## REQUIRED ACTION 1
Render this sentence from the passage on graphing the sine function into Spanish: "There are two methods to draw the graph of the sine function."
## REQUIRED ACTION 2
The passage on graphing the sine function names five important points in one period of y = sin x. List all of them.
## REQUIRED ACTION 3
Pick up the passage on graphing the sine function after its final sentence and keep writing it.

## SUPPLIED TEXT
The graph of y = A sin (Bx + C) is called the curve of the sine function. There are two methods to draw the graph of the sine function. The method one is the five-point method, which selects five points in a period of the sine function. The five points include the maximum point of the function, the minimum point of the function, the zero points of the function. Draw the graph of the sine function in one period and then extend the graph to both direction for every 2pi/B interval to get the graph of the sine function y = A sin (Bx + C). The method two is the transformation method, which is transform the graph of y = sin x to the graph of y = A sin (Bx + C).

For the graph of y = sin x, its period is T = 2pi/B = 2pi/1 = 2pi. To draw the graph of y = sin x, we divide the interval 2pi by five. So, the x-coordinate of the first point is x = 0. The x-coordinate of the fifth point is x = 2pi. The x-coordinate of the third point is x = pi. The x-coordinate of the second point is x = pi/2. The x-coordinate of the fourth point is x = 3pi/2. For each x-coordinate, find its corresponding y-coordinate. When x = 0, y = sin 0 = 0, when x = pi/2, y = sin pi/2 = 1, when x = pi, y = sin pi = 0, when x = 3pi/2, y = sin 3pi/2 = -1, and when x = 2pi, y = sin 2pi = 0. Therefore, the five important points in one period are (0, 0), (pi/2, 1), (pi, 0), (3pi/2, -1), and (2pi, 0).

If you are interested in the details on how to draw the graph of the sine function using the five points method, please watch the video by click the link, how to draw the graph of y = sin x?

## INFORMATION PROVIDED
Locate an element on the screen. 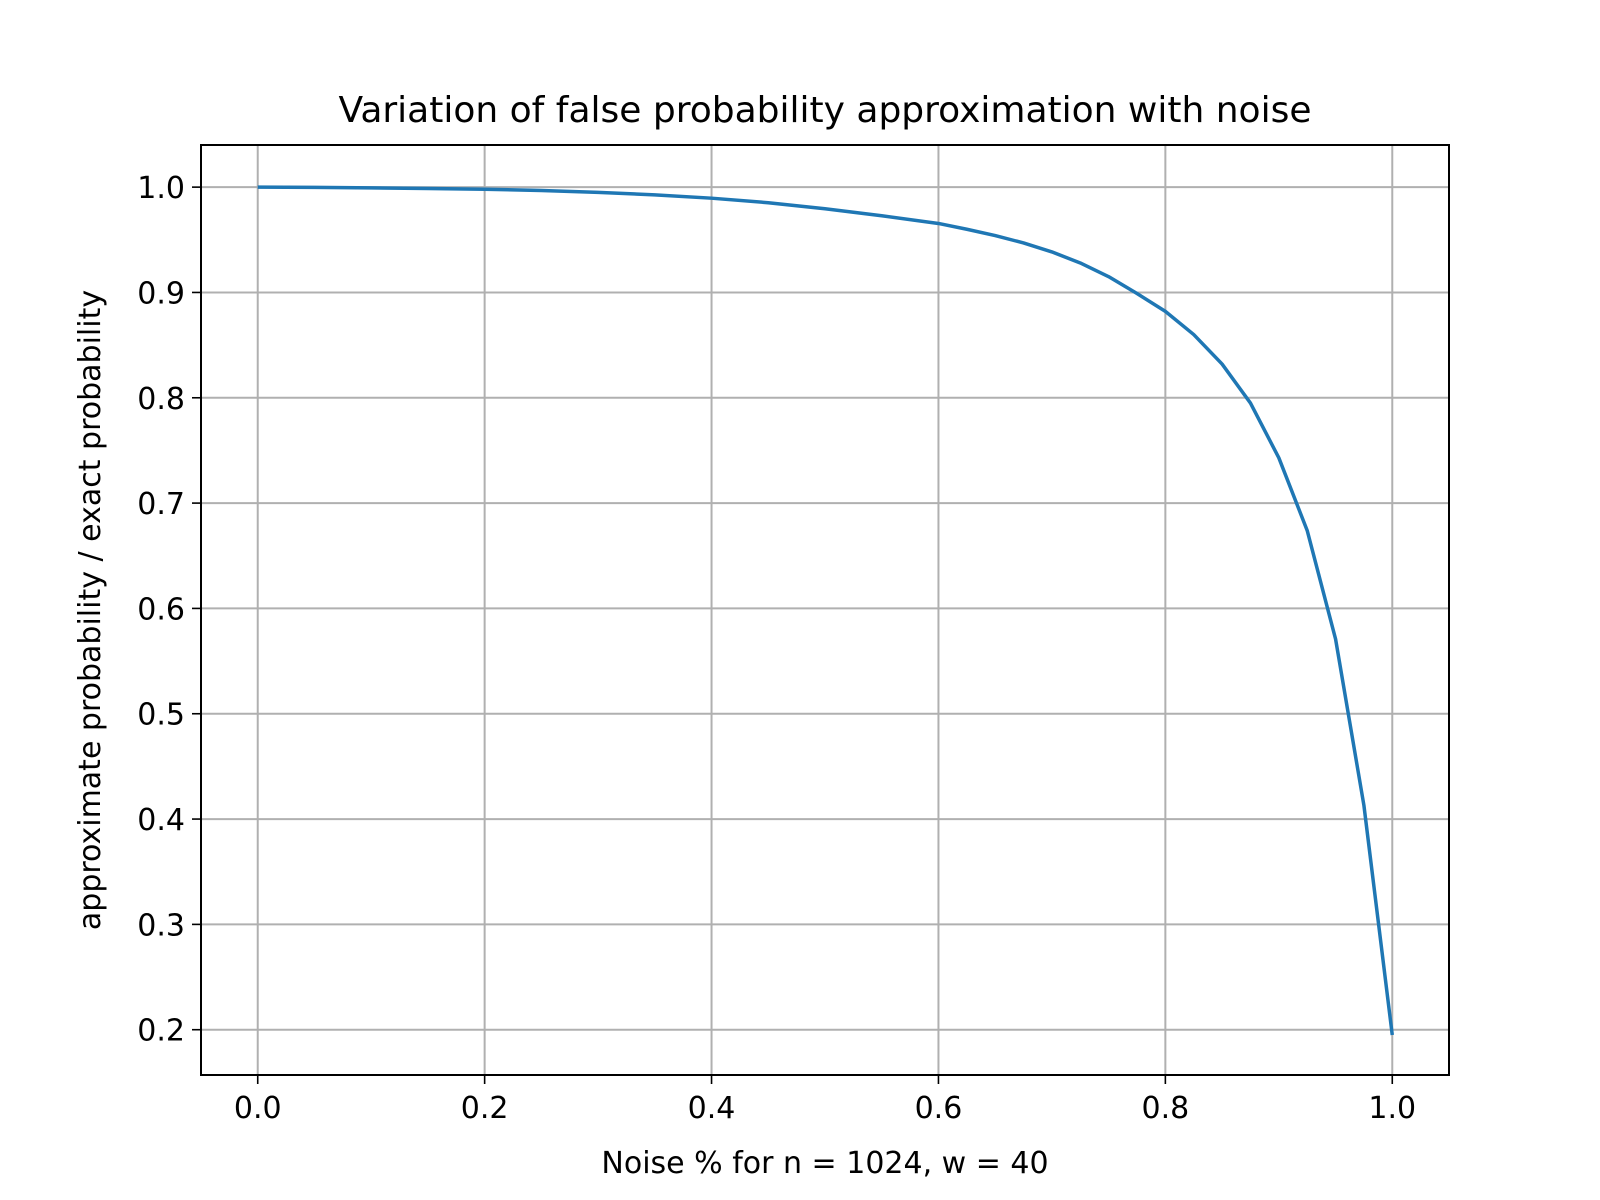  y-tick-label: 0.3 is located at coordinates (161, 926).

## RESPONSE AREA 1
Hay dos métodos para dibujar la gráfica de la función seno.

## RESPONSE AREA 2
(0, 0), (pi/2, 1), (pi, 0), (3pi/2, -1), (2pi, 0)

## RESPONSE AREA 3
In the figure above, the blue curve is the graph of y = sin x, the yellow curve is the graph of y = 2 sin x and the grey curve is the graph of y = (1/2) sin x. The three curves have the same period but different Amplitudes. For example, the amplitude of y = sin x is one, the amplitude of y = 2 sin x is two and the amplitude of y = (1/2) sin x is one-half. Because the three curves have the same coefficient B, so they have the same period, T = 2pi/B = 2pi/1 = 2pi. Because the three curves have the same coefficient C, which is 0, so their initial phase is zero.

Step 1. Draw the graph of y = sin x, its period is T = 2pi/B = 2pi/1 = 2pi. Its five important points in one period are (0, 0), (pi/2, 1), (pi, 0), (3pi/2, -1) and (2pi, 0).

Step 2. Draw the graph of y = sin 3x

For the sine function y = sin 3x. Its coefficient B = 3, so its period is T = 2pi/3.

So, for each point on y = sin x, shrink the x-coordinate to one-third and keep the y-coordinate the same to get the graph of y = sin 3x.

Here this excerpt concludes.